Comme pour renverser la structure ultra codifiée du thriller domestique lambda, pas besoin d’attendre une heure trente pour savoir qui se trouve en face de l’héroïne: les capacités de stalkeuse de la mystérieuse Greta sont vite pliées, poursuivant inlassablement celle qu’elle rêve d’avoir en fille de substitution (I LOVE YOU MA CHÉRIE!), lui crachant un chewing-gum dans les cheveux, empoisonnant un toutou, ou piquant une crise chaos dans un resto chic (tout le monde a vu la scène mais c’est quand même TRÈS drôle). Quarante minutes écoulées déjà, et surprise, Greta se change alors en hagsploitation assumé (du moins on l’espère), ces films des années 60/70’s où des vieilles folles couraient dans des manoirs en massacrant tout le monde (les Tantes Roo, Baby Jane et autres chère Charlotte). Huppert est filmée comme Michael Myers (le running gag de l’année, vraiment), chuchote en hongrois à son doigt coupé, danse dans le salon comme si demain n’existait pas (mais sans le tube Nuit de Folie de Début de soirée, hélas). C’est marrant, mais c’est aussi un peu long pour pas grand-chose. Dans sa furie contrôlée, Greta aurait dû aller à fond dans le Grand-Guignol, qu’il délaisse pour un final presque trop soft pour son propre bien. «I diseurve betteur» dit Zaza avec son verre de Chablis. Et elle a pas tort.

JEREMIE MARCHETTI

ZAZAXPLOITATION

Ce n’est pas la première fois que Zaza aime jouer les folles au cinéma. La preuve en cinq exemples marquants.

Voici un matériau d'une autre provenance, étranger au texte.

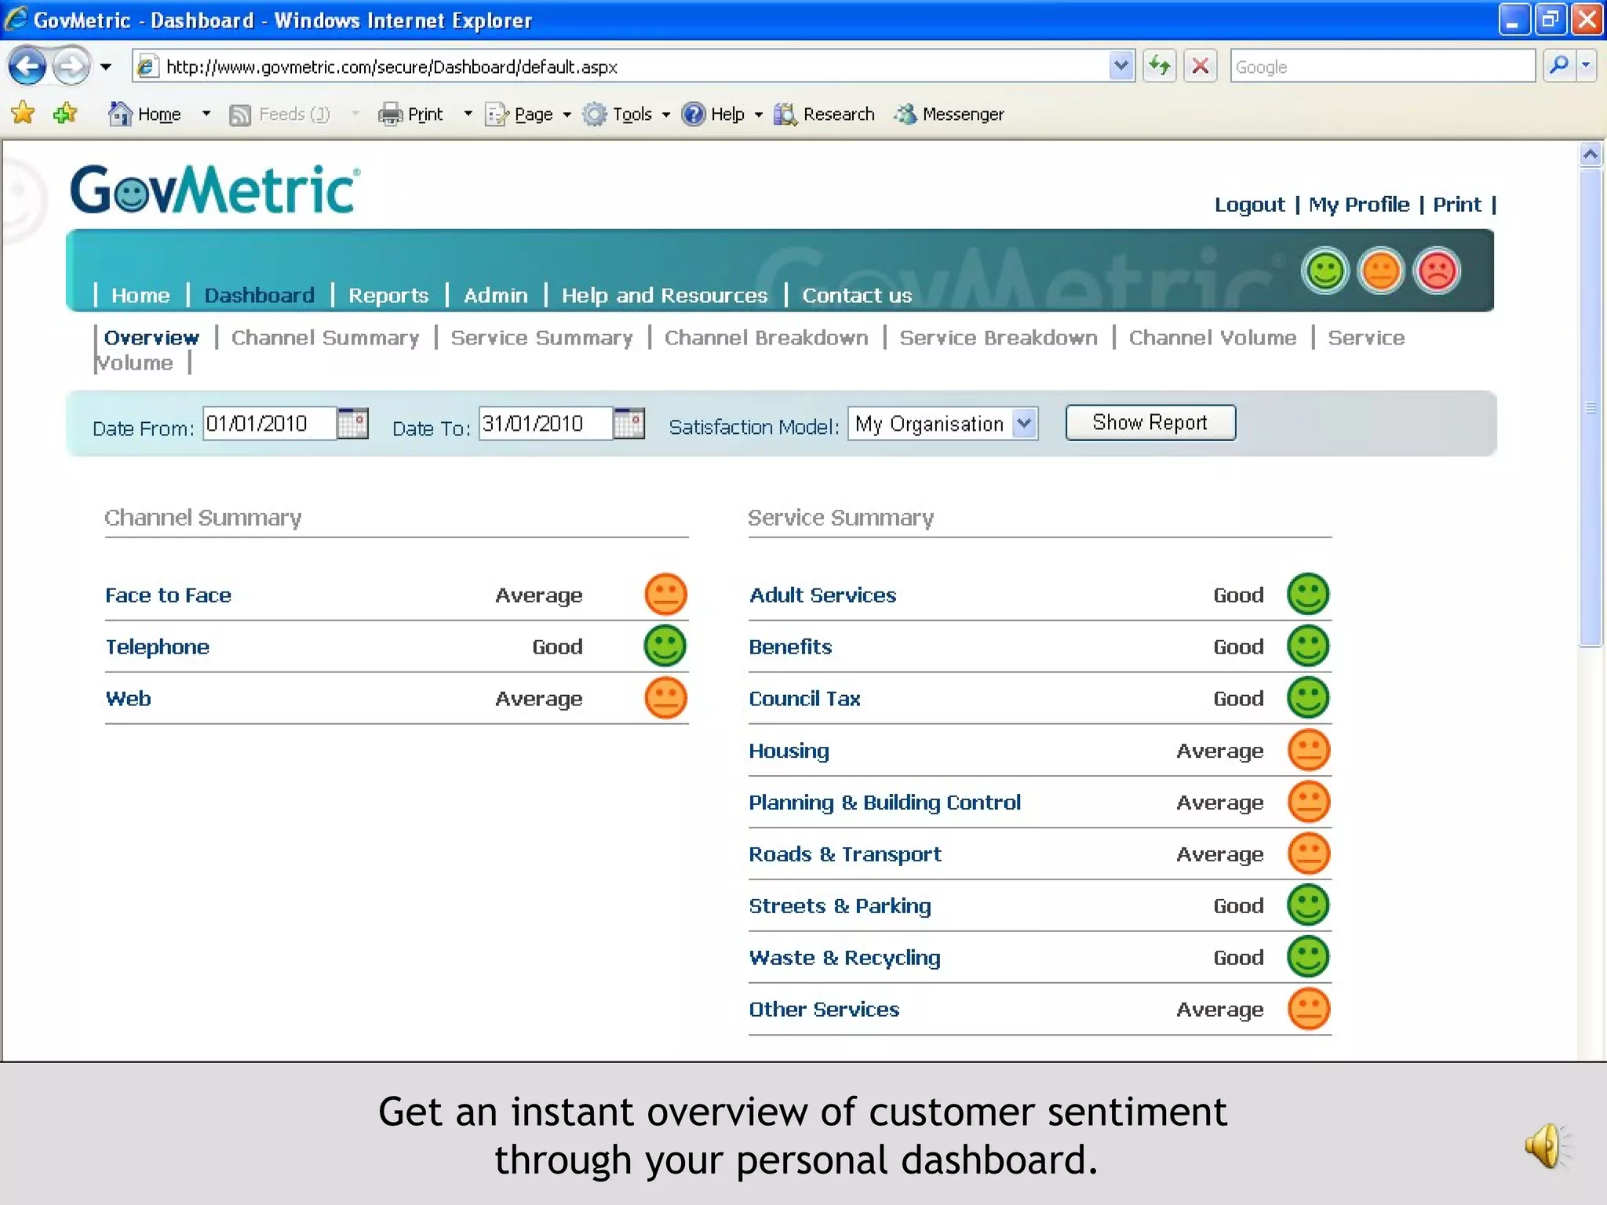Click the Logout link
The image size is (1607, 1205).
1249,205
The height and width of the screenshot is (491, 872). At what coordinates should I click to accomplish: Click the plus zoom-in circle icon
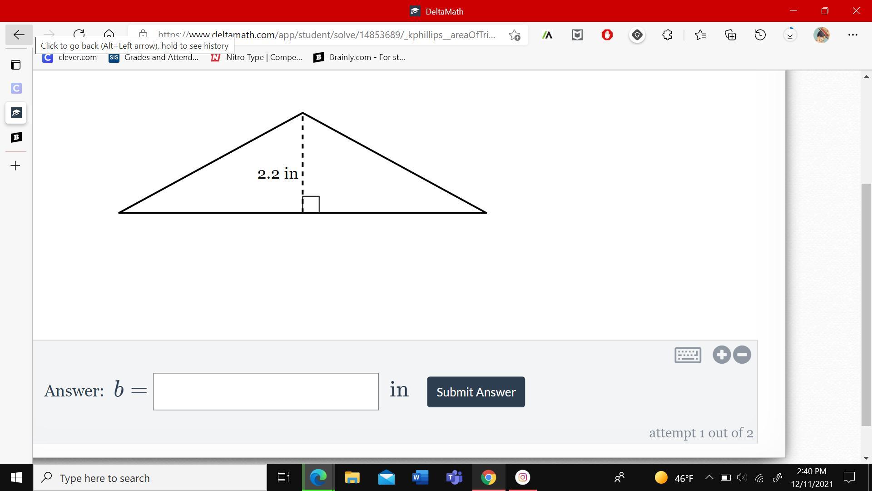[721, 355]
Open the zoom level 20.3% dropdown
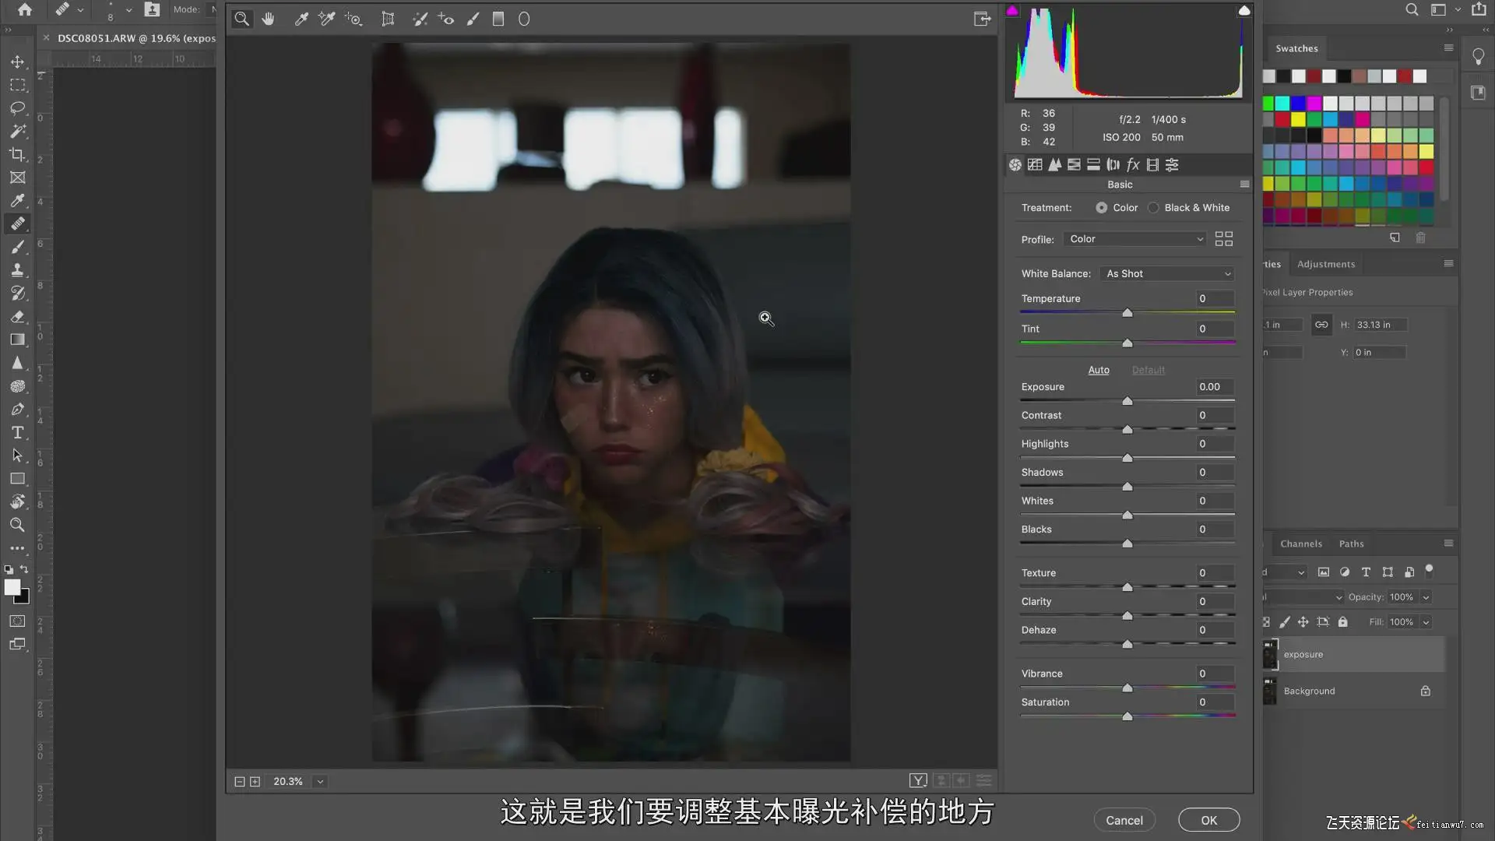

La Pianiste (Michael Haneke, 2001)

Erika Kohut, la quarantaine, célibataire endurcie, vit chez sa vieille mère possessive. Fréquentant secrètement les peep-shows et les cinémas porno, elle mate et s’inflige des mutilations par pur plaisir masochiste. Jusqu’au jour où l’un de ses élèves se met à la séduire. La base du zazaxploitation.

Ma mère (Christophe Honoré, 2004)

Un jeune homme (Louis Garrel) aime sa mère (Huppert). Sauf que cette mère n’a rien d’une sainte. Adaptation du roman éponyme posthume de Georges Bataille par un Honoré au-delà du bien et du mal et avec une Zaza qui n’a peur de rien.

J’adore Huckabees (David O. Russell, 2004)

Huppert remplace Deneuve pour jouer la psychothérapeute Caterine Vauban qui aide le héros à s’en sortir. Zaza débite des dialogues imbitables, toise tout le monde et fait l’amour dans les bois en plongeant sa tête dans un marécage.

Elle (Paul Verhoeven, 2016)

Une femme violée traque son violeur et le rend fou. Comme son personnage, Zaza se tient debout, elle ne connaît pas la honte. Face à elle, ce sont les fous qui tremblent. Les pervers, les arrivistes, la maman zinzin, le pervers cagoulé, le fils humilié, le voisin qui l’excite… Même pas peur!

Madame Hyde (Serge Bozon, 2017)

Une timide prof de physique qui se transforme radicalement après un choc électrique. Zaza en femme torche qui se balade la nuit et s’approche des jeunes qui écoutent du rap.